• WORK REQUIRED:
Where the line containing "Where should I click to: Click" appears, begin retyping; continue exactly through the final line of the data. Omit every picture.

• RAW DATA:
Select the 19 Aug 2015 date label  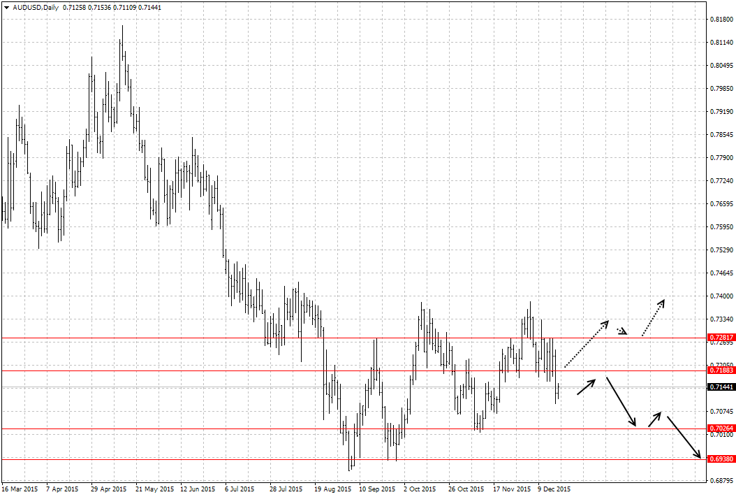[x=333, y=489]
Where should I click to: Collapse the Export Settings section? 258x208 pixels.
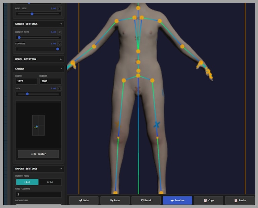[61, 169]
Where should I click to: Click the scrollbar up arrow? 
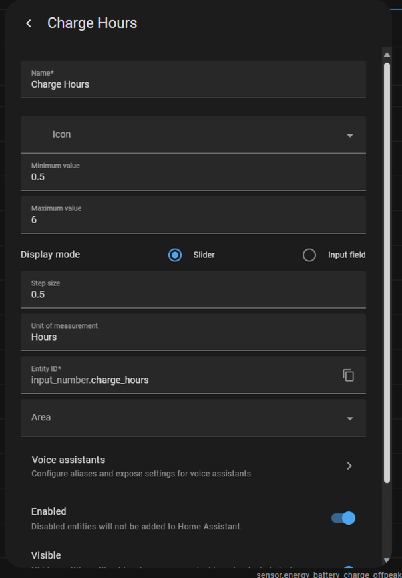click(x=387, y=54)
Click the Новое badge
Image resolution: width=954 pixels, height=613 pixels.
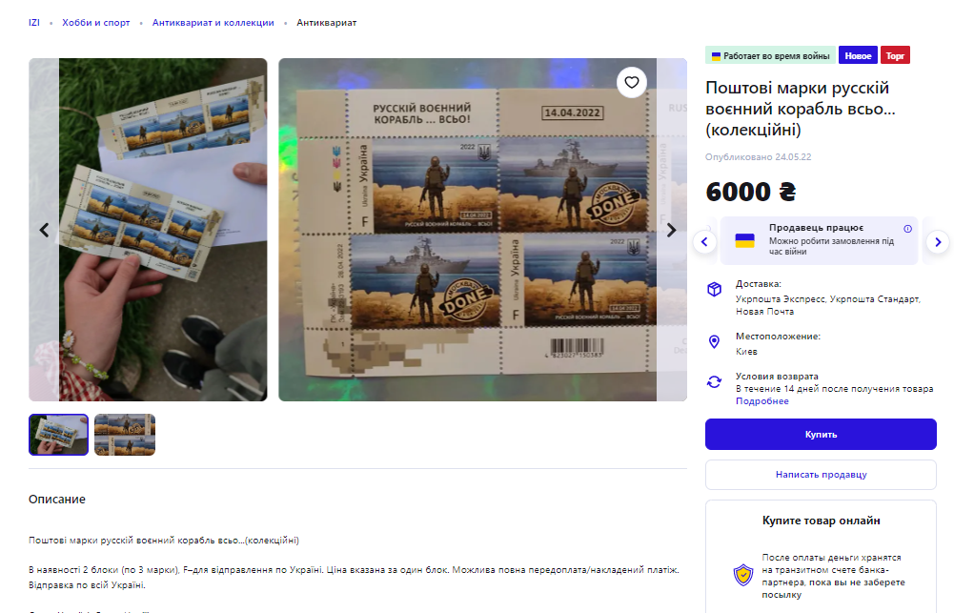point(858,55)
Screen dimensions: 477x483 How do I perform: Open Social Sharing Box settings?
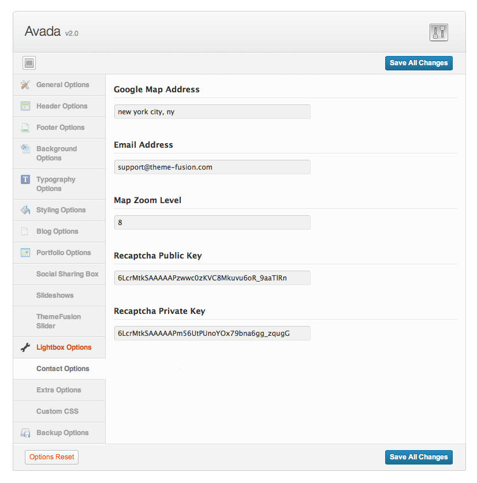(x=67, y=274)
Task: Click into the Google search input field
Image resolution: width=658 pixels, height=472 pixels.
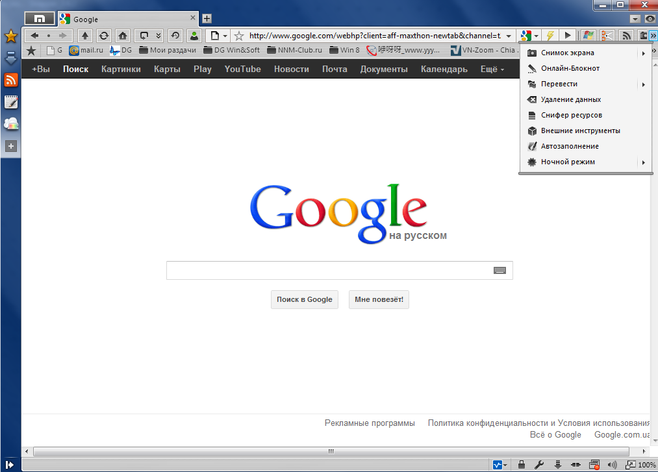Action: point(328,271)
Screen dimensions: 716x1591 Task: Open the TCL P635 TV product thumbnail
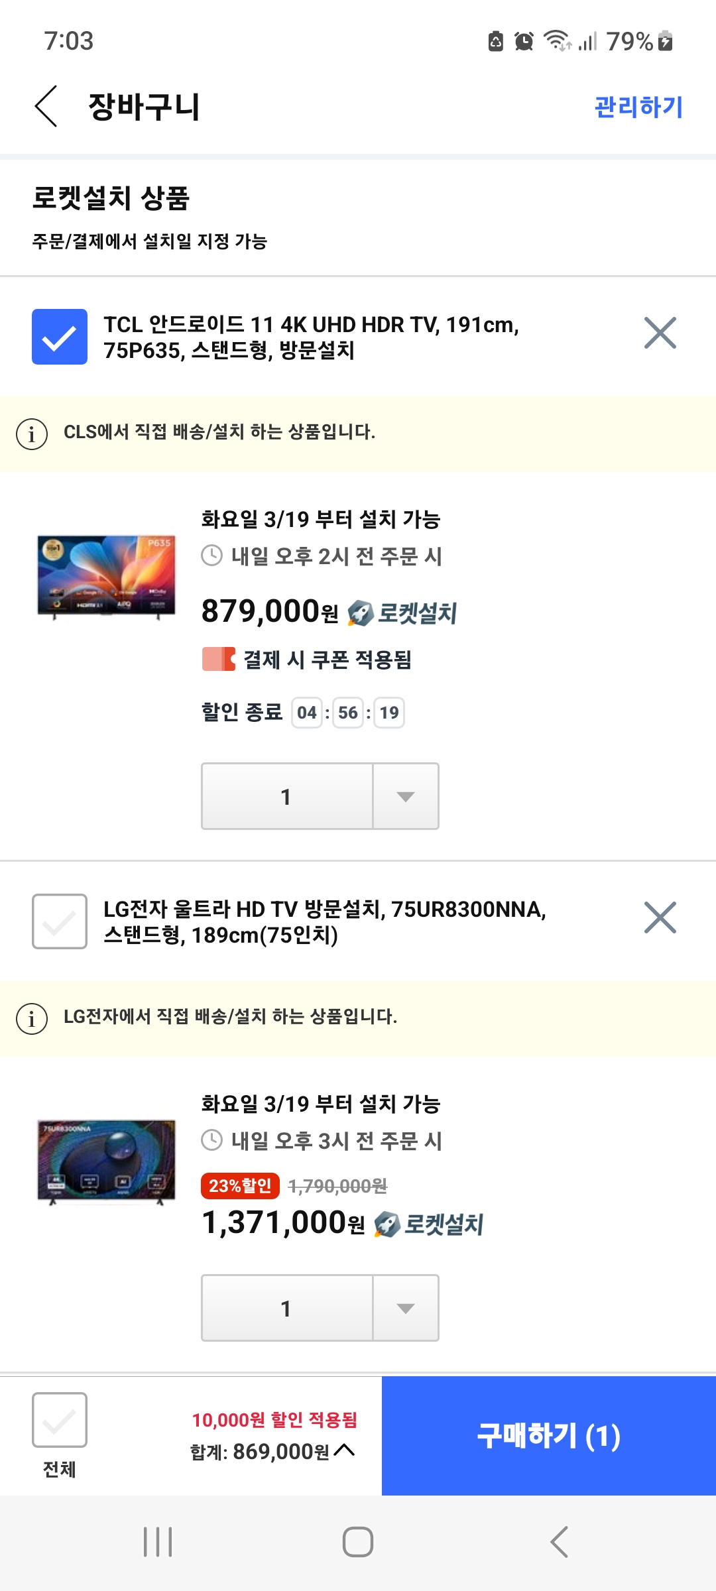click(x=107, y=577)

• THE ANSWER:
Where should I click to: Click the scrollbar up arrow? 
click(x=387, y=54)
Click the Новое badge
Image resolution: width=954 pixels, height=613 pixels.
point(858,55)
Screen dimensions: 477x483 How do I perform: Open Social Sharing Box settings?
(x=67, y=274)
Task: Click into the Google search input field
Image resolution: width=658 pixels, height=472 pixels.
Action: point(328,271)
Screen dimensions: 716x1591 Task: Open the TCL P635 TV product thumbnail
click(x=107, y=577)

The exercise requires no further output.